L’enseignement de l’histoire en Turquie (Ismail H. Demircioglu)
Je travaille en didactique de l’histoire à titre de didacticien et chercheur en histoire depuis plus de 15 ans. J’ai obtenu un doctorat en didactique de l’histoire à Birmingham, au R.-U., et je mène des recherches sur la didactique de l’histoire et sur l’enseignement de l’histoire et des sciences humaines en Turquie. J’ai aussi pris part à des projets internationaux traitant d’éducation patrimoniale, de revues d’histoire populaire et d’enseignement de la guerre froide. De plus, j’ai rédigé des livres en turc et en anglais, publié des articles, présenté des communications à des conférences internationales, organisé des congrès nationaux et internationaux, et je suis présentement responsable de l’enseignement aux futurs enseignants d’histoire au secondaire à mon université.
Je fais de la recherche dans divers domaines reliés à l’enseignement de l’histoire en Turquie, incluant l’histoire de l’enseignement de l’histoire, la didactique de l’histoire, les manuels d’histoire et l’éducation à la paix. Mes recherches démontrent que l’enseignement de l’histoire en Turquie, qui remonte en 1869 dans les écoles publiques, a connu de grands changements au fil des ans. En 1923 après la Première Guerre mondiale, Kemal Ataturk, le fondateur de la Turquie moderne, a créé un État-nation laïque et, au cours de l’ère Ataturk (1923-1938), l’histoire et l’enseignement de l’histoire ont fait l’objet d’une grande attention. En effet, Ataturk considérait l’enseignement de l’histoire comme un instrument important dans la création d’un État-nation moderne et laïque. L’enseignement de l’histoire était perçu comme un outil de transmission de l’identité turque au sein de la société. En d’autres mots, cet enseignement était utilisé dans une perspective de construction de la nation. L’enseignement de l’histoire comme transmetteur d’identité s’est poursuivi jusqu’au début du 21e siècle alors que les politiques d’enseignement de l’histoire ont connu une certaine brisure, causée principalement par le désir de se joindre à l’Union européenne.
Au cours de la dernière décennie, il y a eu une réforme des programmes d’enseignement de l’histoire et des autres matières de base aux niveaux primaire et secondaire, l’objectif étant d’y intégrer les nouvelles approches développées dans le monde moderne. Avant ces changements, l’enseignement de l’histoire dans les écoles secondaires turques était critiqué, parce que les élèves, selon certains chercheurs, n’apprenaient que des noms, des dates et des évènements. Cet accent sur la mémorisation n’avait pas facilité le développement des habiletés supérieures de la pensée et cela était perçu comme un obstacle à l’intégration de la société turque au monde moderne. L’Union européenne exerçait aussi une certaine pression afin que la Turquie réforme l’enseignement et d’autres domaines. La combinaison de ces facteurs a provoqué des changements en enseignement de l’histoire et dans d’autres matières.

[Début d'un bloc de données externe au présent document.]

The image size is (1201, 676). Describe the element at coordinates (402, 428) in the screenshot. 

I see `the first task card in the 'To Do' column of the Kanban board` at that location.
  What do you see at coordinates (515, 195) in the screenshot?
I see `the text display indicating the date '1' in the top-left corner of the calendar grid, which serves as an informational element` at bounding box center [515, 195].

Bien que l’enseignement de l’histoire en Turquie ait connu des changements positifs, il existe encore des obstacles importants. Mes recherches indiquent que depuis 2010 il y a un déclin dans la qualité de l’enseignement fourni aux futurs enseignants d’histoire à cause de la piètre qualité de la structure des programmes d’enseignement. Il semble également que les futurs enseignants d’histoire ne reçoivent pas un soutien adéquat de la part de mentors pendant leurs stages d’enseignement. Par ailleurs, certains enseignants d’histoire au secondaire utilisent des approches d’enseignement démodées, notamment« le cours magistral », ce qui ne favorise pas chez les étudiants le développement d’habiletés supérieures de pensée. Ces enseignants ne possèdent pas non plus les compétences nécessaires pour mesurer et évaluer l’acquisition des connaissances. Une étude des examens d’histoire permet de constater que les enseignants conçoivent souvent leurs questions sur la base de la taxonomie de Bloom qui définit le niveau requis d’apprentissage des connaissances. Quant au matériel pédagogique, bien que les nouveaux manuels d’histoire en Turquie se soient améliorés par rapport aux anciens modèles, ils présentent encore des lacunes. Certaines illustrations ne sont pas claires et d’autres ne sont pas directement reliées au contenu. De plus, les manuels d’histoire adoptent une perspective patriarcale où les femmes et les enfants ne sont pas représentés adéquatement, et ils ne favorisent pas le développement d’habiletés supérieures de pensée ni n’incluent l’histoire contemporaine. En dernier lieu, mes recherches indiquent que l’enseignement de l’histoire en Turquie ne favorise pas la tolérance, le respect des droits de la personne ou la démocratie à un niveau acceptable alors que tous ces critères sont essentiels dans une société démocratique.